------ ИСХОДНЫЙ ТЕКСТ
Директором терапевтической клиники был знаменитый тогда московский практик Озер – особа, увешанная несметным количеством орденов, но не показывавшая и носа в свою клинику. За весь год он прочитал нам у постели больного одну лишь лекцию, да и ту на латинском языке. Клиникой заведовал его адъюнкт Млодзеевский.
В эту клинику мы приходили в 8 утра и ожидали профессора в комнате, служившей аудиторией. Млодзеевский садился перед нашими скамьями, рядом с ним, стоя, дежуривший в предшествующий день студент, и начинался доклад последнего о поступивших в его дежурство новых больных; при этом нужно было описывать телосложение и возраст больного, его образ жизни и занятия, вероятную причину заболевания, найденные признаки болезни и назначенное лечение. Засим начинался профессорский обход в сопровождении ассистента и студентов. Если в положении старого больного замечалась, со слов ассистента, важная перемена, то профессор проверял сказанное; а наиболее интересного из новоприбывших исследовал в нашем присутствии, ставил диагностику и назначал лечение. В этом собственно и заключалось все наше обучение. Существовавшему в те времена единственному способу (разумеется, кроме смотрения на языке и щупания живота и пульса рукой) исследования больного, выстукиванию и выслушиванию груди, нас учили в этой клинике на словах, во время обхода, предоставляя нам упражняться в обоих искусствах самостоятельно, без всякого руководства. С этой целью многие студенты ходили в клиники в послеобеденное время и немало мучили больных. Если же между больными женщинами случались молодые московские мещанки, то к любителям аускультации и перкуссии присоединялись любители женского пола и доводили этих пациенток своими галантерейностями до глупейшего жеманства и жантильничанья.
------------
▸ **РАБОЧЕЕ ЗАДАНИЕ**
Обновите фрагмент текста о терапевтической клинике, начиная с «Директором терапевтической клиники» и далее до «его адъюнкт Млодзеевский.» включительно, заменив «знаменитый» на «известный».
------ ЗАПИСАННЫЕ СВЕДЕНИЯ
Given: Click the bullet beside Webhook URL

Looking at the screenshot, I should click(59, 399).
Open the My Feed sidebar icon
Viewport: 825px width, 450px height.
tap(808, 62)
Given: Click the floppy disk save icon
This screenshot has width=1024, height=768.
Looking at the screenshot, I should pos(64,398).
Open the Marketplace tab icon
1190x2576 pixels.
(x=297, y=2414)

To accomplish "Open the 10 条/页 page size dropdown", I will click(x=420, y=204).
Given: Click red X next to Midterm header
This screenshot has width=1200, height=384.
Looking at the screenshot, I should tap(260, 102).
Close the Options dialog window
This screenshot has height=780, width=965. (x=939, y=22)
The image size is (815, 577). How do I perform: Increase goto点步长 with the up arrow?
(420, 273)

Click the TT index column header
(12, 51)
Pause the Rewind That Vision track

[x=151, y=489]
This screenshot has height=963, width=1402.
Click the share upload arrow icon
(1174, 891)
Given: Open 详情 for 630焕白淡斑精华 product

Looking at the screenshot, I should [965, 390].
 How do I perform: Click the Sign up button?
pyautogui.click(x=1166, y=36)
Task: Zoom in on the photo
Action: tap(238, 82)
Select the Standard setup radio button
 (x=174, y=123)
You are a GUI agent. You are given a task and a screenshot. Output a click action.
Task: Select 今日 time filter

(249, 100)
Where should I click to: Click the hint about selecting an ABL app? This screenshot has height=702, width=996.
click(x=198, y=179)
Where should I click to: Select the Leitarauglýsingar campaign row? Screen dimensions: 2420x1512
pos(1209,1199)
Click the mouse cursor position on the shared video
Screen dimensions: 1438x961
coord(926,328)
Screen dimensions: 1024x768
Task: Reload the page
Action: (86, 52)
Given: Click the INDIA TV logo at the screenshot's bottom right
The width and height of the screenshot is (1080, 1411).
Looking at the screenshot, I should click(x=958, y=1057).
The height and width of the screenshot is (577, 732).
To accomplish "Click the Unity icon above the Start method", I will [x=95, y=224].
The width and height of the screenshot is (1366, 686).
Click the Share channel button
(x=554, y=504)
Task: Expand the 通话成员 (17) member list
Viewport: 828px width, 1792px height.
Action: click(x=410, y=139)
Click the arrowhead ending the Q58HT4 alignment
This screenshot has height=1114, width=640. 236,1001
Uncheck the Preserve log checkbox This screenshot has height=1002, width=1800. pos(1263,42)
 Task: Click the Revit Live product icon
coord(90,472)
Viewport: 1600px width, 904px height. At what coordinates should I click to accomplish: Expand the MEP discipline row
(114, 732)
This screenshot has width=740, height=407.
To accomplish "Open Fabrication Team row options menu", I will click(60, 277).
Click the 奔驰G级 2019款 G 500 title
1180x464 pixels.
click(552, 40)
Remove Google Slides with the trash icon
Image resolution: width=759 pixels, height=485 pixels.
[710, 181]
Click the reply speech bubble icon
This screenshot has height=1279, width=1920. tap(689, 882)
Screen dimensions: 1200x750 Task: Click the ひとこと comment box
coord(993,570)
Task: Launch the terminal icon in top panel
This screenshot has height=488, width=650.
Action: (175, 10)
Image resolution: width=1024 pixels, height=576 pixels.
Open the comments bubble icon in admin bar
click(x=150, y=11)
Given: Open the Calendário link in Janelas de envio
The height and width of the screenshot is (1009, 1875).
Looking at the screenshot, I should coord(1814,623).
------------
▸ **ВАШ ОТВЕТ**
Директором терапевтической клиники был известный тогда московский практик Озер – особа, увешанная несметным количеством орденов, но не показывавшая и носа в свою клинику. За весь год он прочитал нам у постели больного одну лишь лекцию, да и ту на латинском языке. Клиникой заведовал его адъюнкт Млодзеевский.